SEITE:
▬▬▬▬▬▬▬▬▬▬
# CPU-Kühler ohne Mainboard auszubauen ! Welcher ?



## eXtrem-Nvidia-User (7. März 2010)

*CPU-Kühler ohne Mainboard auszubauen ! Welcher ?*

Hallo an die PCHGX Community, 

ich wollt mich von meinem Boxed Kühler trennen, denn er leistet keine gute Kühlleistung. Welchen CPU-Kühler könntet Ihr mir empfehlen, wo man sein Mainboard nicht ausbauen muss oder Fummelarbeit verrichten muss. Ähnliche
Montage wie der Boxed-Kühler. 


Danke schon mal im vorraus ! 
ich hoffe auf Antworten !


----------



## fisch@namenssuche (7. März 2010)

*AW: CPU-Kühler ohne Mainboard auszubauen ! Welcher ?*

Wenn du uns Daten deines Systems postest, uns sagst, wie viel Geld du ausgeben willst und dein restliches Belüftungskonzept grob erklärst, können wir dir besser helfen.


----------



## eXtrem-Nvidia-User (7. März 2010)

*AW: CPU-Kühler ohne Mainboard auszubauen ! Welcher ?*

sysProfile: ID: 89200 - eXtrem-Nvidia-User
Preis max. von 30-40€


----------



## Ampeldruecker (7. März 2010)
▬▬▬▬▬▬▬▬▬▬
DATENZEILEN:
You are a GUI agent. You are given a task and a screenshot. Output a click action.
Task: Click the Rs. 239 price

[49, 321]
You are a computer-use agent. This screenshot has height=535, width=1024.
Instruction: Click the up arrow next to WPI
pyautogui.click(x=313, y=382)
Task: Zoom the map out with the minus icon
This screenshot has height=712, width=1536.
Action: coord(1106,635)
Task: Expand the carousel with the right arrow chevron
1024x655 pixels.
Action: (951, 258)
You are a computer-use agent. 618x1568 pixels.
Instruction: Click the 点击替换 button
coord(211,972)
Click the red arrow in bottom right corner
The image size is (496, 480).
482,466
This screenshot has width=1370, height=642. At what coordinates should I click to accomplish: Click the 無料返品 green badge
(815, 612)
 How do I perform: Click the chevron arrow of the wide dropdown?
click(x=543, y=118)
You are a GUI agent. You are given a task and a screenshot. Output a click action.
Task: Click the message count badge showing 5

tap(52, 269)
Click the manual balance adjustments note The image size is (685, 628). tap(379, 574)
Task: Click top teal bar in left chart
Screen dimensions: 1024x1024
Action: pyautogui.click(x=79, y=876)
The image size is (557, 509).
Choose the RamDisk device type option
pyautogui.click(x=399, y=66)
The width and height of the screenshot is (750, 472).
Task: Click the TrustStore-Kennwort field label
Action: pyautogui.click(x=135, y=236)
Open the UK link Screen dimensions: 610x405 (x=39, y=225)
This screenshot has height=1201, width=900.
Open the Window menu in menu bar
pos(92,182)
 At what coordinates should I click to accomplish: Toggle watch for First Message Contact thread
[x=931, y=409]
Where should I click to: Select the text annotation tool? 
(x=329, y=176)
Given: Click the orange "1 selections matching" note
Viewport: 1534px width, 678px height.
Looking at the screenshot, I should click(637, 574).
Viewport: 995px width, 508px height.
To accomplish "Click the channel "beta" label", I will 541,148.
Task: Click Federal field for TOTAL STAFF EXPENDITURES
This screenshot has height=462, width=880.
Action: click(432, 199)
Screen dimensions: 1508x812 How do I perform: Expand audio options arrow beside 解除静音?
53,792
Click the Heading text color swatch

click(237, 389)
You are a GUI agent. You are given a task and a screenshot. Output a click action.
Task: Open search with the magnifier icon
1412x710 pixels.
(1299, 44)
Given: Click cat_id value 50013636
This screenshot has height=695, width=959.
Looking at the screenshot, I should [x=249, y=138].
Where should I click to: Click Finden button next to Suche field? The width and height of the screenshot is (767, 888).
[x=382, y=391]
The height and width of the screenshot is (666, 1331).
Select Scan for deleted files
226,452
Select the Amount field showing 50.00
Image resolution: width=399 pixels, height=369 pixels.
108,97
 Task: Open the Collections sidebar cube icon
▬▬▬▬▬▬▬▬▬▬
DEINE AUFGABEN:
a - Prüfe anhand des Threads, ob diese Aussagen zutreffen: (i) eXtrem-Nvidia-User will den Boxed-Kühler behalten. (ii) Der Kühler darf höchstens 30 bis 40 Euro kosten. (iii) fisch@namenssuche bittet um Angaben zum System. Antworte jeweils mit Ja oder Nein und zitiere die entscheidenden Worte wörtlich.
b - Benenne im Thread „Fummelarbeit“ in „Bastelarbeit“ um und gib den Abschnitt zwischen „ich wollt mich“ und „fisch@namenssuche (7. März 2010)“ einschließlich wieder.
Für das Folgende sind die Einträge ohne Belang.

ERWARTETE ERGEBNISSE:
a -
(i) Nein: „ich wollt mich von meinem Boxed Kühler trennen“
(ii) Ja: „Preis max. von 30-40€“
(iii) Ja: „Wenn du uns Daten deines Systems postest“

b -
ich wollt mich von meinem Boxed Kühler trennen, denn er leistet keine gute Kühlleistung. Welchen CPU-Kühler könntet Ihr mir empfehlen, wo man sein Mainboard nicht ausbauen muss oder Bastelarbeit verrichten muss. Ähnliche
Montage wie der Boxed-Kühler. 


Danke schon mal im vorraus ! 
ich hoffe auf Antworten !


----------



## fisch@namenssuche (7. März 2010)